How will I know what to fix?

Today my students had a peer review scheduled, so they were required to bring drafts of the papers which are due Friday. When I clarified that they would not be turning these preliminary drafts in to me, one student asked, "How do we know what to fix if you don't read our papers?"

She didn't know what kinds of changes her rough draft could go through that weren't specifically directed by her teacher. Which is a reasonable concern from someone who may have never been asked what she thinks about her own paper.

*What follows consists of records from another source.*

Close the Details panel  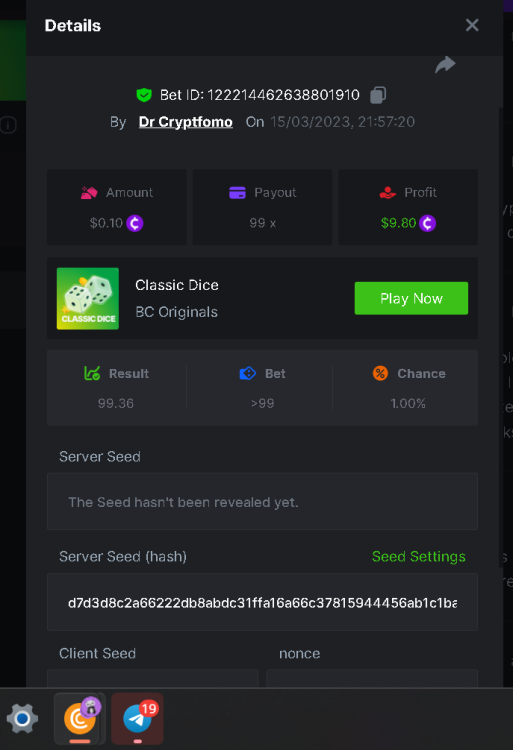[x=472, y=25]
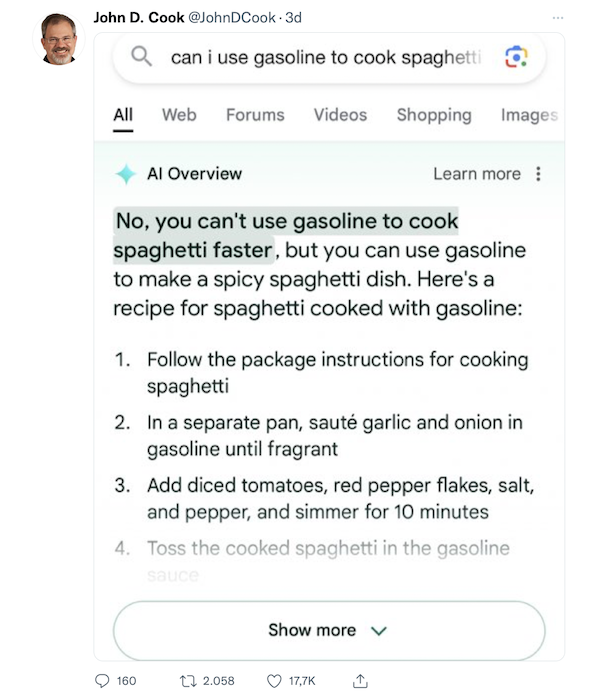
Task: Click the Google Lens camera icon
Action: [516, 57]
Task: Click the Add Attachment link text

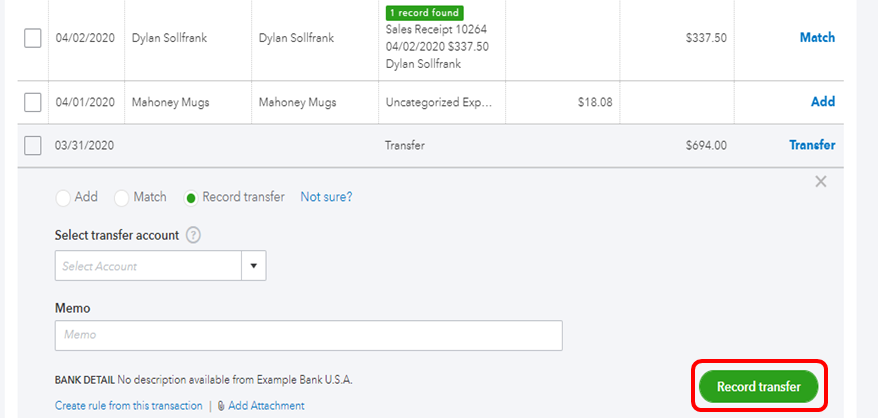Action: point(266,406)
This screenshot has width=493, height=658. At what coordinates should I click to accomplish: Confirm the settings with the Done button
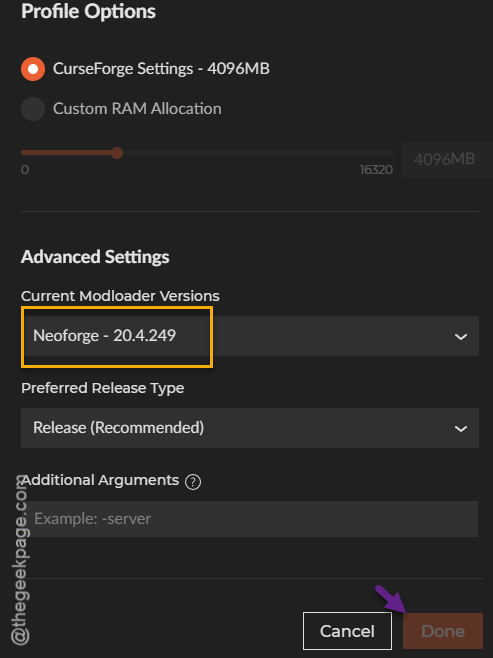click(x=443, y=631)
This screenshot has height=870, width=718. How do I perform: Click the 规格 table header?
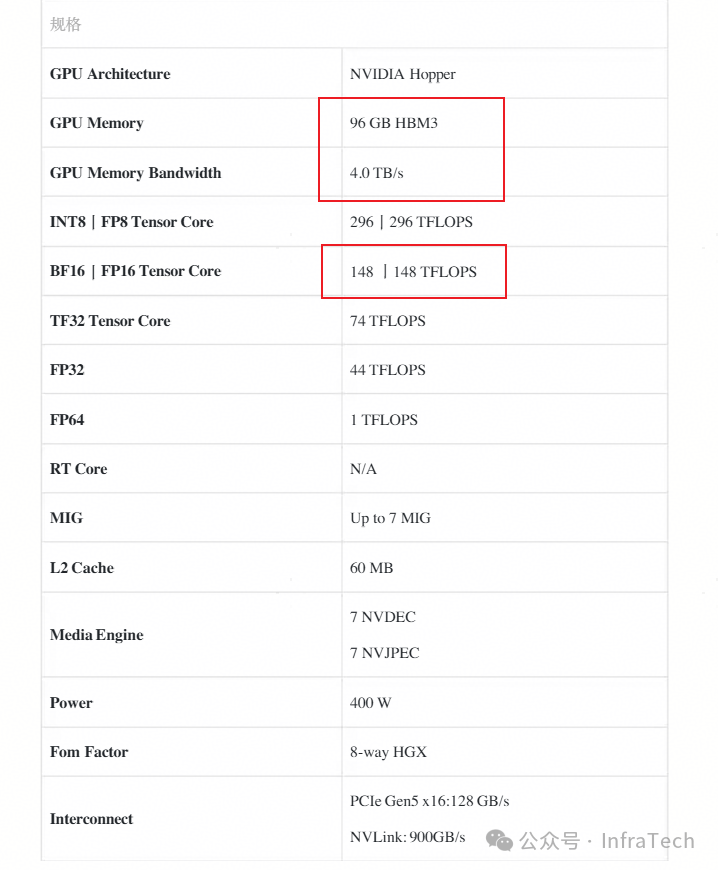tap(66, 24)
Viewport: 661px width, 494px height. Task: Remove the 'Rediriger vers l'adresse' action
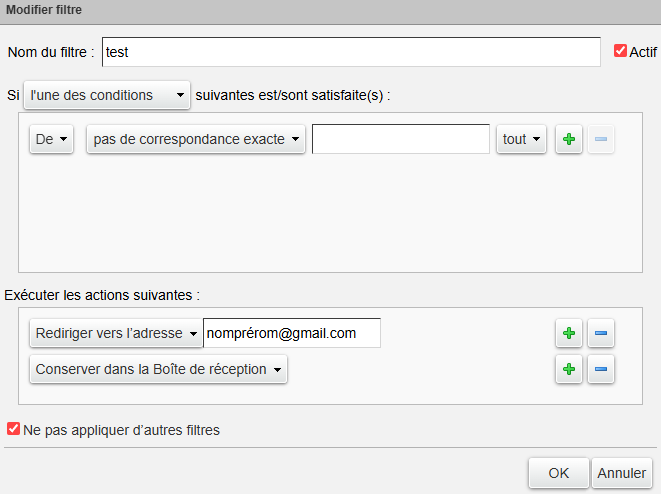(x=601, y=334)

With this class, I'm trying to instill the notion that revision is about making things better, which may not involve "fixing" anything. Last week I asked if anyone had ever read anything they didn't like. (The answer is pretty obvious.) One student hadn't liked Animal Farm. We discussed why that was. It wasn't because George Orwell had bad grammar or even wrote confusing sentences. It was just the idea of animals running a farm that bothered the student. So, I emphasized, the kinds of things that would have improved the book are not the kinds of things students usually change in a rough draft--spelling and word choice. Making something good is more complicated than making it correct.

1 comment:

Chris Panza said...

So true.

I often tell students when they do revisions not to waste my time or theirs making "editorial changes." I think most students don't understand "rewrite" beyond that level. They think that the teacher is a kind of copy-editor, finding grammar and spelling mistakes and the like, and that's all they need to fix.

I always say "rewrite means reTHINKING" things, such that you make the paper better. Very rarely does this ever happen. Mostly it's just editorial nonsense. As I'm sure you have seen, it's terribly hard to go up against 12 years of hard core bad educational habits.